A woman who claimed psychological injuries from a defective subway sandwich had her case dismissed. Ms. Chow was dining at a Subway location in Victoria when she noticed what appeared to be a small amount of blood on the bun and wrapping paper. She sued for mental distress and shock. Unfortunately, she sued the wrong person, and that wrong person was successful at the Supreme Court in having her case against them dismissed (Chow v. Subway Franchise Restaurants of Canada Ltd. 2017 BCSC 1034)
When she filed her suit, Ms. Chow named Subway Franchise Restaurants of Canada, Subway Franchise Systems of Canada, Subway and Subway Restaurants as defendants. However, Subway and Subway Restaurants are merely trademarks and not legal entities that can be sued. This only left Subway Franchise Restaurants and Subway Franchise Systems as viable defendants. Unfortunately for Ms. Chow, the offending Subway visited by Ms. Chow was a franchised Subway owned by a holdings company that had been assigned the rights to use the Subway trademarks. Ms. Chow applied to add the holdings company as a defendant. The defendant applied for an order that Ms. Chow’s claim against all of the Subway entities in her claim be dismissed and that she pay costs.
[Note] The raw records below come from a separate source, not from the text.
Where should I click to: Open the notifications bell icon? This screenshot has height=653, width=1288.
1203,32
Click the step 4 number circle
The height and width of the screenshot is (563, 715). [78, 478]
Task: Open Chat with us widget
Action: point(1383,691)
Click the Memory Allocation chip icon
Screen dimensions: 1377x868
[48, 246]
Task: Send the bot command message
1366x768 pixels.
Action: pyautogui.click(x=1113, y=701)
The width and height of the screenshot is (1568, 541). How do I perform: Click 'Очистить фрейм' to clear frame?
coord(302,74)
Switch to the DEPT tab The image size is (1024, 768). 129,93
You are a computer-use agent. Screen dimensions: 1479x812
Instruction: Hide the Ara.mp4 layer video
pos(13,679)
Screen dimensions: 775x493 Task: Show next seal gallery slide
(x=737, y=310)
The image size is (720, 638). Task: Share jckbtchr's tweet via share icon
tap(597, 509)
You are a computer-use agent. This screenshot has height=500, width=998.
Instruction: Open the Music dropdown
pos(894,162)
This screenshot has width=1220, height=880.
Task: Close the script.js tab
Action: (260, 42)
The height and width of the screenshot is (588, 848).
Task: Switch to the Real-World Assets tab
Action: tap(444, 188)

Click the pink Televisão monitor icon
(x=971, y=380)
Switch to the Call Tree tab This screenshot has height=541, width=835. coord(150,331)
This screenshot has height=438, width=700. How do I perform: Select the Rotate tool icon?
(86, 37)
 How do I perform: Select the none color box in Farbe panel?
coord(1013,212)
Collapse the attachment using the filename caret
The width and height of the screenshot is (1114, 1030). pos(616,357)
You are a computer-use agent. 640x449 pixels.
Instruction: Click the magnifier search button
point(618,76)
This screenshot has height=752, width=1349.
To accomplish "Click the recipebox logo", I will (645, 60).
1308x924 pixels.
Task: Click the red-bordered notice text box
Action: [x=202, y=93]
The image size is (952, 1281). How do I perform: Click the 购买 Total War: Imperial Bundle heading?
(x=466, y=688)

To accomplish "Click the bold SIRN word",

Mr. Justice Ball dismissed her application to the holdings company as a defendant for her failure to comply with the Supreme Court Civil Rules for adding a party to a law suit. Relying on the BC Court of Appeal’s ruling in Alexis v. Duncan, 2015 BCAA 135 which held that a plaintiff is obligated to give the new proposed defendant notice of their application to add them as a party under Supreme Court Civil Rule 6-2(7). They failed to give any notice, and Mr. Justice Ball dismissed their application to add the holdings company as a defendant.
With respect to the defendants’ application for a dismissal, the defendants relied on Supreme Court Civil Rule 9-6(4), which allows a defendant to apply to court to have a plaintiff’s claim dismissed. Mr. Justice Ball reiterated that there is a high and difficult threshold to be met when asking the court to dismiss a claim under this rule. Mr. Justice Ball held that when Ms. Chow placed her order for the offending sandwich, she did so with an employee of the holdings company that operated the franchise and used the Subway logo. He held that she did not enter in a contract with the Subway defendants that she had listed in her claim and they had no connection to the particular Subway location in question.
He further held that she did not sue the actual worker responsible or the holdings company as the employer of that worker. Additionally, her claim did not set out any relationship between the offending sandwich server and the defendants she named in her pleadings. Given that she had not named any defendants with an actual connection to the wrong she was alleging, Ms. Chow’s action against all the defendants was dismissed and she was ordered to pay costs. Its safe to say Ms. Chow wont “eat fresh” anytime soon.